#### [Exercise passage]
-.-.-
Skip to content or view screen version

Respected Scholar, Founder of Lesbian Art Project, Arlene Raven Dies at 62

GLAAD Newsdesk | 24.09.2006 16:15 | Culture | Gender

The pioneering art historian, critic and champion of women's and lesbian art Arlene Raven has died of cancer. She was 62.

Raven co-founded the Los Angeles Woman's Building in 1973 with artist Judy Chicago and graphic designer Sheila Levrant de Bretteville. Raven taught art history there and founded the Lesbian Art Project to promote work by and about lesbian artists. The three women, who were colleagues at the California Institute of the Arts, also launched the Feminist Studio Workshop, a two-year training program that sought to merge consciousness-raising with practical art education.

"She was one of the very earliest women... to begin to write women back into art history," said Terry Wolverton, a Los Angeles writer and former director of the Woman's Building.

When the Woman's Building closed in 1991, Raven moved to New York and served as the chief art critic for The Village Voice as well as a contributing editor for On the Issues: The Progressive Woman's Quarterly. Raven lectured at the New School in Greenwich Village and led women on monthly tours of New York City galleries, museums and studios for 21 years.

A prolific scholar of women's art, history and criticism, Raven wrote or edited nine books, including the important anthology Feminist Art Criticism (1988) and Art in the Public Interest (1989). She also co-founded and edited Chrysalis, an avant-garde feminist journal that attracted writers such as Adrienne Rich, Mary Daly and Susan Griffin.

Raven passed away on August 1 in her Brooklyn, New York home. She is survived by her life partner since 1983 and well-known artist, Nancy Grossman.
-.-.-
[Collected data]
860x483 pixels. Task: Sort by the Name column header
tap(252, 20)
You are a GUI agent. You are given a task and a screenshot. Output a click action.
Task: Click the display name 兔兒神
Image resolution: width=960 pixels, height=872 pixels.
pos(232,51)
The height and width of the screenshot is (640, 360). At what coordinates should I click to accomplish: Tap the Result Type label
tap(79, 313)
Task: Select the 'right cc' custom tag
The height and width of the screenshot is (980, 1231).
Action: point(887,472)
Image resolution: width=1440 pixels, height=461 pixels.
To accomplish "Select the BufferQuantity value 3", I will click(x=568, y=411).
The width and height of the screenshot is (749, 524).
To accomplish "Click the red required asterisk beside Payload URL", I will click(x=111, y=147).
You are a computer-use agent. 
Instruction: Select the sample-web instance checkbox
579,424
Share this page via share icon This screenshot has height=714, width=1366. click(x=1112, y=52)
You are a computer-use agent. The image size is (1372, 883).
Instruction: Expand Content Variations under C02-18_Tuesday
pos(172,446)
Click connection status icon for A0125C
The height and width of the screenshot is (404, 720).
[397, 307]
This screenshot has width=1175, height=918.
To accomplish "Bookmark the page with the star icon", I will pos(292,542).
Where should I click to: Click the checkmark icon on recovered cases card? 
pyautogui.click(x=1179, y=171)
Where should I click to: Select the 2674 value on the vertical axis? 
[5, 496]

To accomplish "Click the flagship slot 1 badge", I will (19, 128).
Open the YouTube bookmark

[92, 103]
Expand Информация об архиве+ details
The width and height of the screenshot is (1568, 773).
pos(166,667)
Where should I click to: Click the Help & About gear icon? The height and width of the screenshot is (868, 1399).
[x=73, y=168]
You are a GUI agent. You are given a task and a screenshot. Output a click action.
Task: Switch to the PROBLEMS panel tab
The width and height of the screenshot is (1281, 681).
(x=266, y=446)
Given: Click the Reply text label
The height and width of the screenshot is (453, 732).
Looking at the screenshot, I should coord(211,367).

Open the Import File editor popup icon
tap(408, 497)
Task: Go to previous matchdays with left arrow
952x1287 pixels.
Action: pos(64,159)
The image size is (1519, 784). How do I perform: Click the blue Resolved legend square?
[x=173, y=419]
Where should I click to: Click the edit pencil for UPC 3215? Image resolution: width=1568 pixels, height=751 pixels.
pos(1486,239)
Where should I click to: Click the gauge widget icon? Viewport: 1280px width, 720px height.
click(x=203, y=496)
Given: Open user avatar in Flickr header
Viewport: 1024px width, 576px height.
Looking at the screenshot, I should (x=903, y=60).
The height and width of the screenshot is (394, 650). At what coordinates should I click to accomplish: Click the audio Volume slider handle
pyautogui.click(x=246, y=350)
-.-.-
#### [Problems to work on]
**a)** Answer these questions using the obituary of Arlene Raven.
(i) In what year did Raven co-found the Los Angeles Woman's Building?
(ii) For which publication was Raven the chief art critic after moving to New York?
(iii) On what date did Raven die?
**b)** For each statement, decide whether it agrees with the obituary of Arlene Raven, and quote the words from the obituary that settle it.
(i) The Feminist Studio Workshop was a two-year training program.
(ii) Raven wrote or edited twelve books.
(iii) Raven led monthly tours of New York City galleries, museums and studios for 21 years.
You can ignore the rows for this exercise.

#### [Answer section]
**a)**
(i) 1973
(ii) The Village Voice
(iii) August 1

**b)**
(i) Yes: "a two-year training program that sought to merge consciousness-raising with practical art education"
(ii) No: "Raven wrote or edited nine books"
(iii) Yes: "led women on monthly tours of New York City galleries, museums and studios for 21 years"